● **Task brief**
The entries below are to be repeated exactly as they stand.

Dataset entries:
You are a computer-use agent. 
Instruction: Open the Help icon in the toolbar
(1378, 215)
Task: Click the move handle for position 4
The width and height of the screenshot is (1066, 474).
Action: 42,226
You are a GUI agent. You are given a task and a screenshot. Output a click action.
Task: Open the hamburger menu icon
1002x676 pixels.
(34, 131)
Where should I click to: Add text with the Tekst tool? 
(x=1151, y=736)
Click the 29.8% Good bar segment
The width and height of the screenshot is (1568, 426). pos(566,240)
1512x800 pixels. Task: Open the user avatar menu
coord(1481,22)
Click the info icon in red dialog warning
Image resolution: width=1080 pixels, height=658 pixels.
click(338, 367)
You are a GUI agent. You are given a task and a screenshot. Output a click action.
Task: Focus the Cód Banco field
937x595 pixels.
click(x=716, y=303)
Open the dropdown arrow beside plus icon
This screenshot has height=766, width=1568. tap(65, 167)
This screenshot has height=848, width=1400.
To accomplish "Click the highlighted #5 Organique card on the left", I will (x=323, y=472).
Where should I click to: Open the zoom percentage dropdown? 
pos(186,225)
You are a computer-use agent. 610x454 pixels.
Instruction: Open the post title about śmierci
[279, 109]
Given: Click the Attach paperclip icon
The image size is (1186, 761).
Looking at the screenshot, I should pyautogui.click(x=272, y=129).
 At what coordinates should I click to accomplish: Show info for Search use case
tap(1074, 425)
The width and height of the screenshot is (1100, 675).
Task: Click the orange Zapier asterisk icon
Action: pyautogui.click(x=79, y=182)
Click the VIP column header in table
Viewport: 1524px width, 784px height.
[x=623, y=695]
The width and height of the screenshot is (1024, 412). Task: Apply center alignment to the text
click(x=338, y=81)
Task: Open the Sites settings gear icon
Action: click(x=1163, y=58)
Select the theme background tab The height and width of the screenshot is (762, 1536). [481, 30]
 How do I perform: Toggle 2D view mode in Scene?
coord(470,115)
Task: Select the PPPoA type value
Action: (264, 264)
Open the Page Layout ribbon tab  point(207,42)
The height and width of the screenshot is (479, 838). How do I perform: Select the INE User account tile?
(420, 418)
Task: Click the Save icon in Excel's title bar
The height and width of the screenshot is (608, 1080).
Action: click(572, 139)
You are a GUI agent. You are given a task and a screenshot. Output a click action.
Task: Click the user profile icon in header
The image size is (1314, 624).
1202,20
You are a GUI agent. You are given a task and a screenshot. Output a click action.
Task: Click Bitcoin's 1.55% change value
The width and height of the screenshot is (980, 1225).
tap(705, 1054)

● **Result**
You are a computer-use agent. 
Instruction: Open the Help icon in the toolbar
(1378, 215)
Task: Click the move handle for position 4
The width and height of the screenshot is (1066, 474).
Action: 42,226
You are a GUI agent. You are given a task and a screenshot. Output a click action.
Task: Open the hamburger menu icon
1002x676 pixels.
(34, 131)
Where should I click to: Add text with the Tekst tool? 
(x=1151, y=736)
Click the 29.8% Good bar segment
The width and height of the screenshot is (1568, 426). pos(566,240)
1512x800 pixels. Task: Open the user avatar menu
coord(1481,22)
Click the info icon in red dialog warning
Image resolution: width=1080 pixels, height=658 pixels.
click(338, 367)
You are a GUI agent. You are given a task and a screenshot. Output a click action.
Task: Focus the Cód Banco field
937x595 pixels.
click(x=716, y=303)
Open the dropdown arrow beside plus icon
This screenshot has height=766, width=1568. tap(65, 167)
This screenshot has height=848, width=1400.
To accomplish "Click the highlighted #5 Organique card on the left", I will (x=323, y=472).
Where should I click to: Open the zoom percentage dropdown? 
pos(186,225)
You are a computer-use agent. 610x454 pixels.
Instruction: Open the post title about śmierci
[279, 109]
Given: Click the Attach paperclip icon
The image size is (1186, 761).
Looking at the screenshot, I should pyautogui.click(x=272, y=129).
 At what coordinates should I click to accomplish: Show info for Search use case
tap(1074, 425)
The width and height of the screenshot is (1100, 675).
Task: Click the orange Zapier asterisk icon
Action: pyautogui.click(x=79, y=182)
Click the VIP column header in table
Viewport: 1524px width, 784px height.
[x=623, y=695]
The width and height of the screenshot is (1024, 412). Task: Apply center alignment to the text
click(x=338, y=81)
Task: Open the Sites settings gear icon
Action: click(x=1163, y=58)
Select the theme background tab The height and width of the screenshot is (762, 1536). [481, 30]
 How do I perform: Toggle 2D view mode in Scene?
coord(470,115)
Task: Select the PPPoA type value
Action: (264, 264)
Open the Page Layout ribbon tab  point(207,42)
The height and width of the screenshot is (479, 838). How do I perform: Select the INE User account tile?
(420, 418)
Task: Click the Save icon in Excel's title bar
The height and width of the screenshot is (608, 1080).
Action: click(572, 139)
You are a GUI agent. You are given a task and a screenshot. Output a click action.
Task: Click the user profile icon in header
The image size is (1314, 624).
1202,20
You are a GUI agent. You are given a task and a screenshot. Output a click action.
Task: Click Bitcoin's 1.55% change value
The width and height of the screenshot is (980, 1225).
tap(705, 1054)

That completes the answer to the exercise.